Sketch a rough drawing of your invention and label the parts. Make notes about how the device will work next to your drawing.

Decide whether you want to make a working or nonworking prototype.

Use paper, foam, cardboard, glue or oven-baked sculpting clay to model your working or nonworking prototype. You can use other materials such as metal if you have access to welding equipment or if you don’t mind contracting out part of the work.

Use Rapid Prototyping CAD (Computer-Aided Design) software to draw your invention on a computer if making a physical model is not feasible financially or if it cannot be conveyed as well with a nonworking physical model.

Look on the Internet to find a manufacturer to help you create the final version of your invention.

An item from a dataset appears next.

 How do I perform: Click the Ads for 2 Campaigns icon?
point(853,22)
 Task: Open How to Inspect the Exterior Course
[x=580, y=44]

The Thomas Register has a list of manufacturers by specialty and state and is a good place to start (see Resources).

Present your prototype or CAD drawing to the manufacturer.

Ask the manufacturer how much it would charge to create one of your prototype and ask how many you need to order to get a price break.

Order only one prototype and examine the finished piece carefully before placing a larger order.

Tips & Warnings

  • If you need help with making part of your prototype, consider contacting local tradespeople such as tool-and-die shops, automotive shops, pipe fitters or welders.
  • Consult with a patent attorney if you plan to go the full utility or design patent route in order to fully and safely protect your invention. The attorney can help you bring your drawing and/or prototype up to at least the minimum standards of the U.S. Patent Office.